[ASSIGNMENT] Render the data as a Markdown table with columns Row and Text, starting at the line that contains "Find the location" and stopping after the last line of the data. Skip blank lines and leave the pictures out.

[DATA SHOWN]
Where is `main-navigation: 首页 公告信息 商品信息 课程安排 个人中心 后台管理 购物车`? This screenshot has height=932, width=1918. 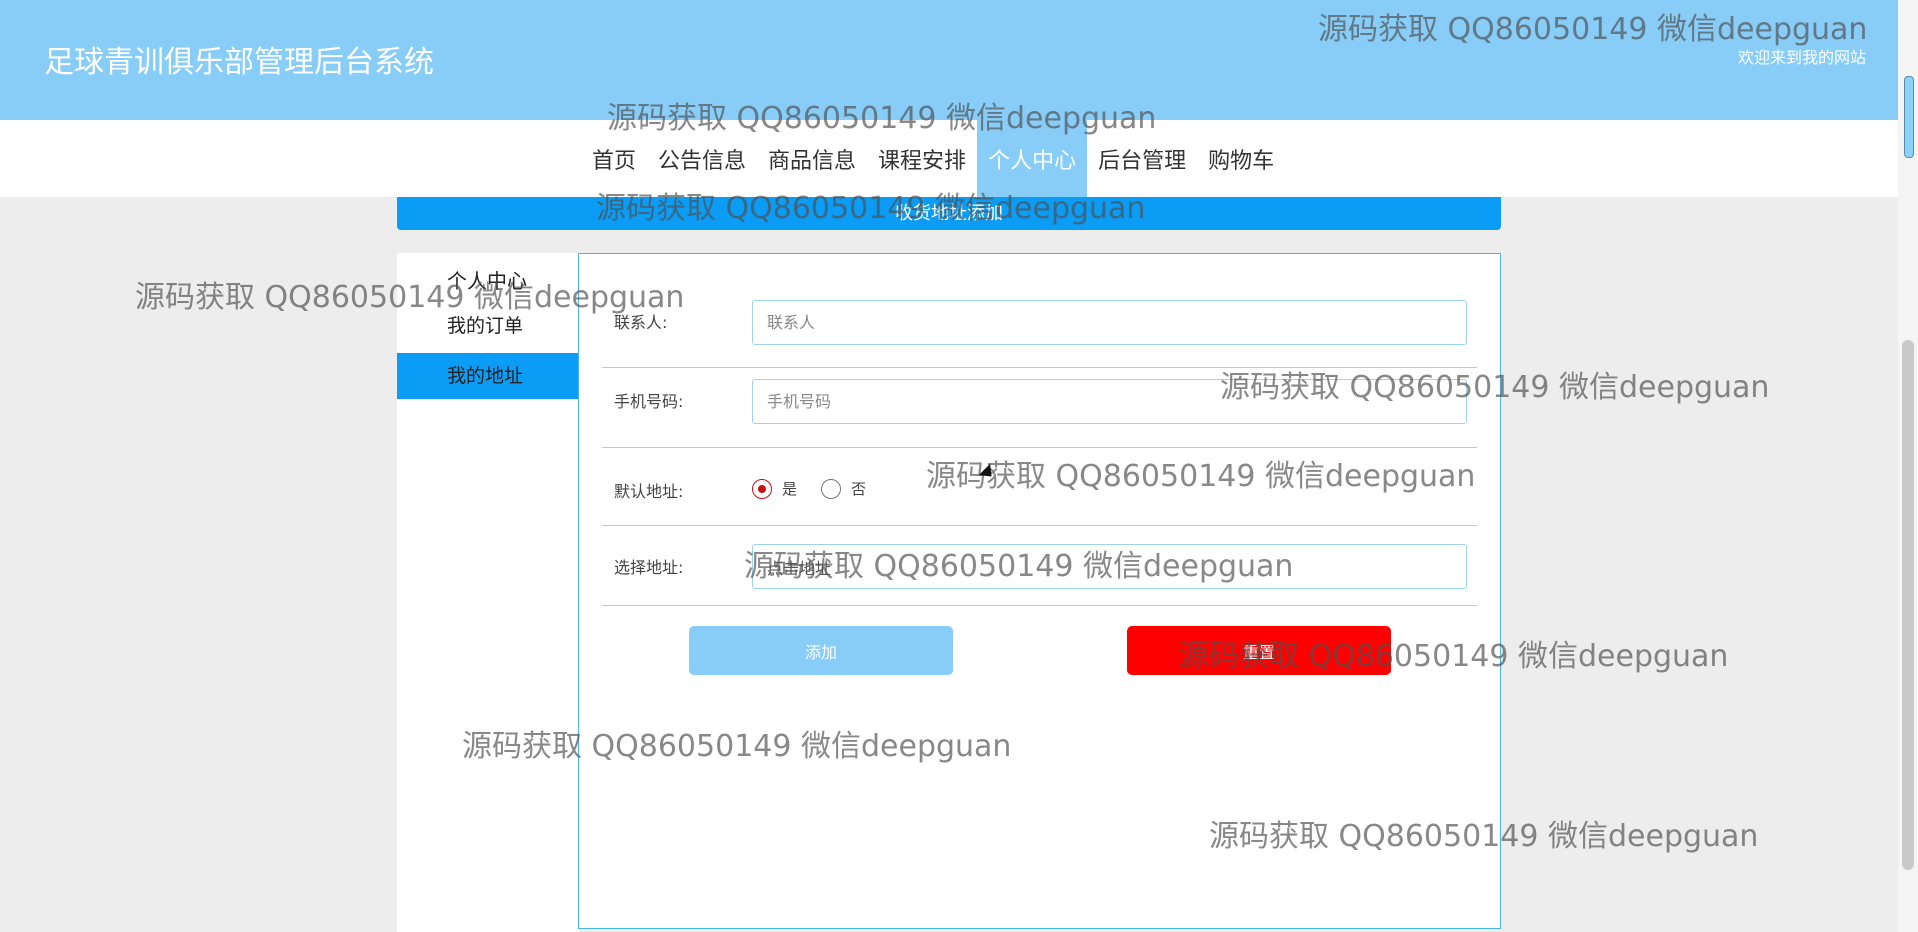
main-navigation: 首页 公告信息 商品信息 课程安排 个人中心 后台管理 购物车 is located at coordinates (949, 158).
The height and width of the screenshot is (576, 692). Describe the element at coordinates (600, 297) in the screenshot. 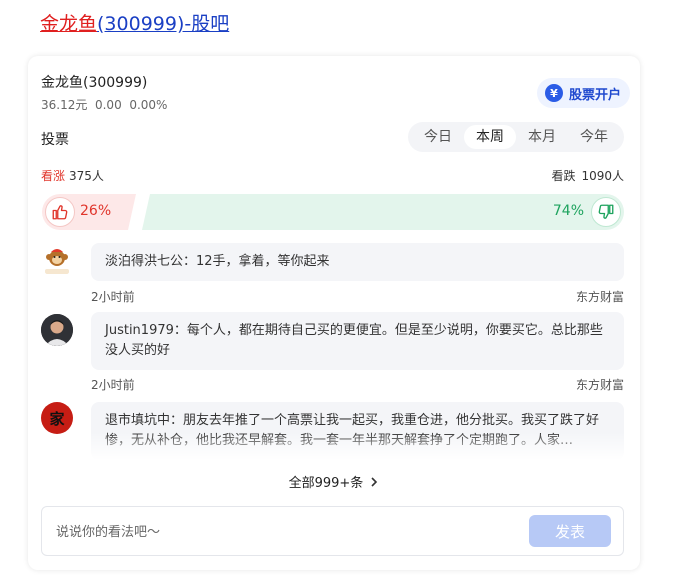

I see `comment-source-1: 东方财富` at that location.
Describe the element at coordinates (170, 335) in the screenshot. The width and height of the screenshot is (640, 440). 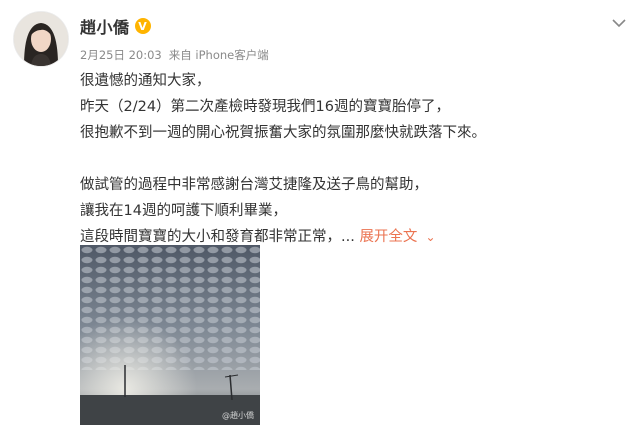
I see `post-photo: @趙小僑` at that location.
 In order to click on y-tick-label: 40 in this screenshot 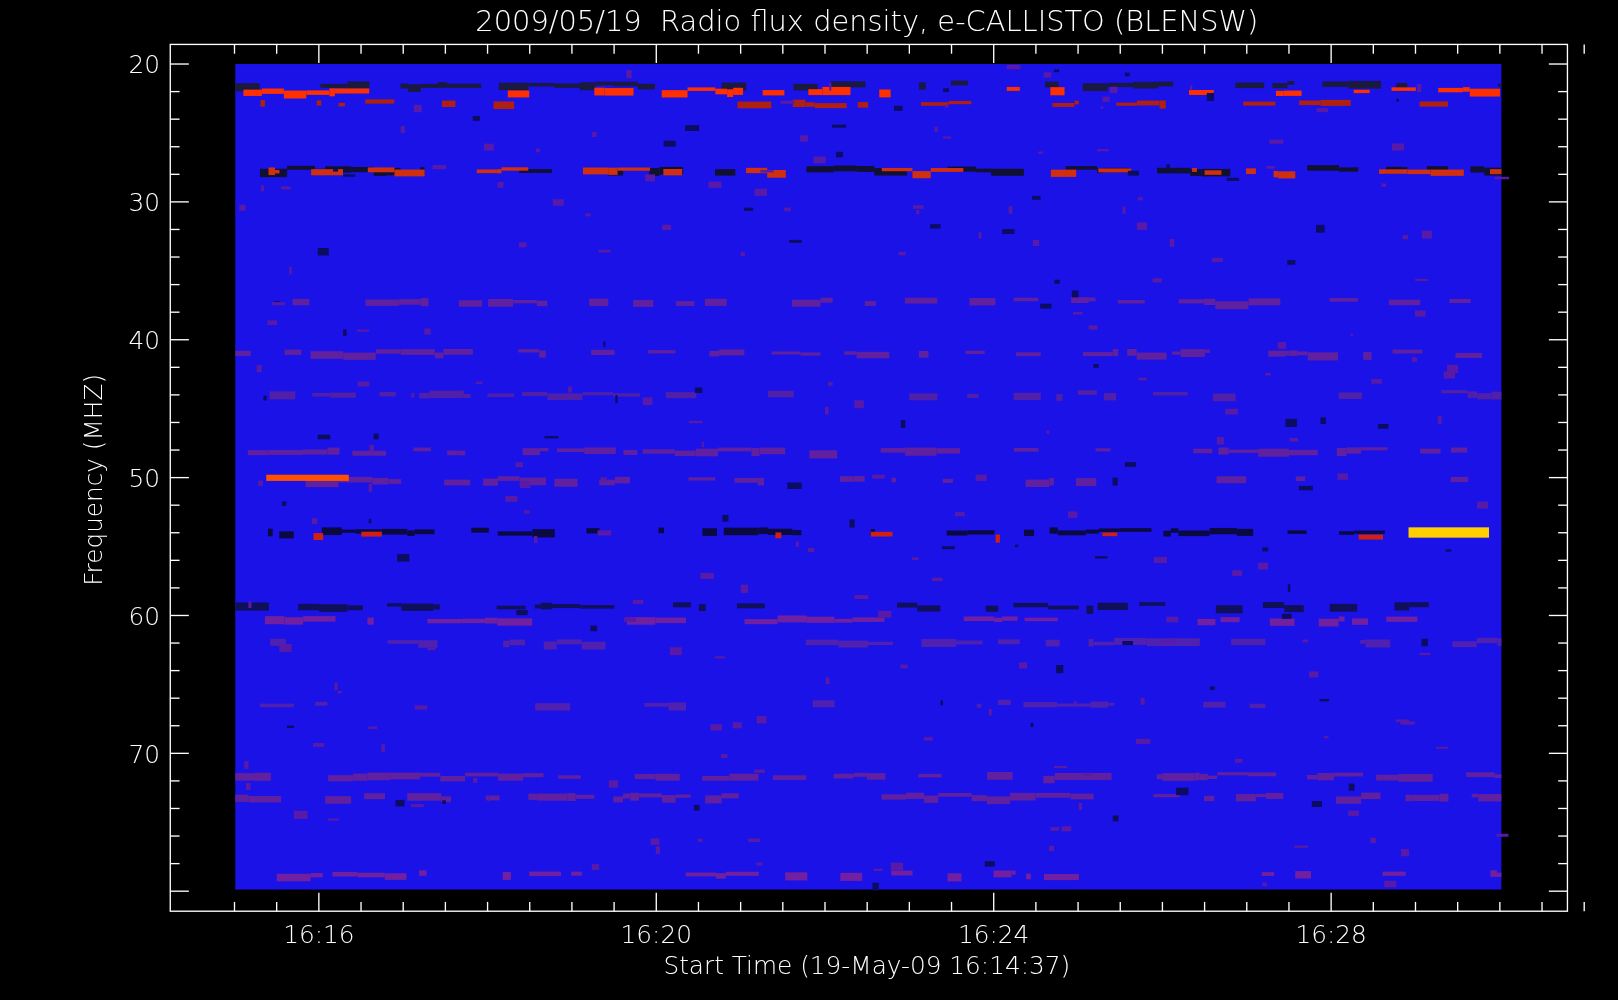, I will do `click(144, 341)`.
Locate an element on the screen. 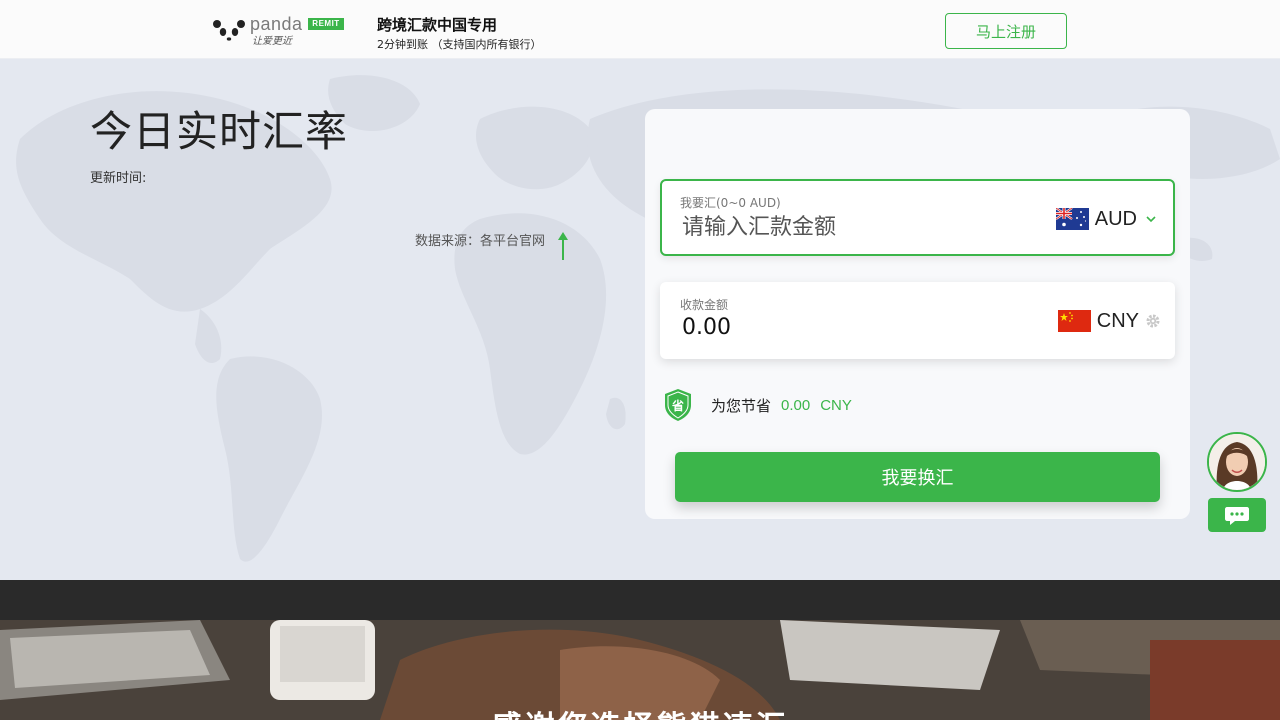 This screenshot has height=720, width=1280. data-source-label: 数据来源：各平台官网 is located at coordinates (480, 242).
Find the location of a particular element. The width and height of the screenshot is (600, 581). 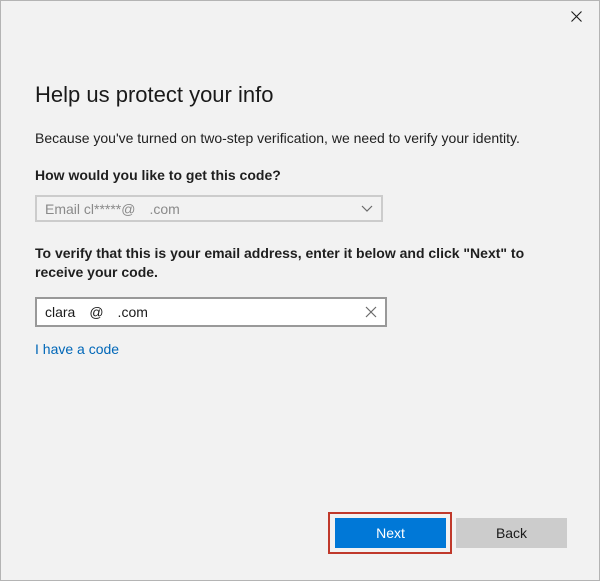

page-title: Help us protect your info is located at coordinates (154, 94).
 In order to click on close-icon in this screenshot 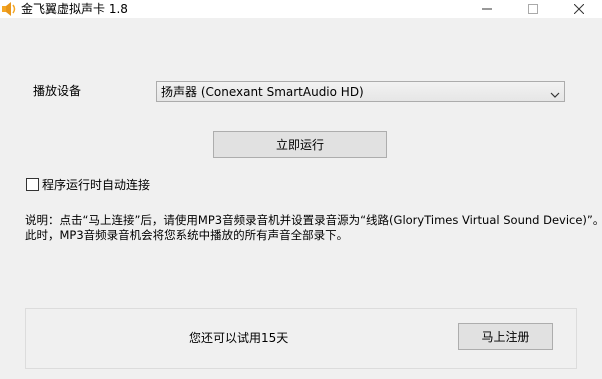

[SOLUTION FOR THIS EXERCISE]
| Row | Text |
|---|---|
| 1 | Find the location of a particular element. The width and height of the screenshot is (600, 581).  |
| 2 | page-title: Help us protect your info is located at coordinates (154, 94). |
| 3 |  In order to click on close-icon in this screenshot  |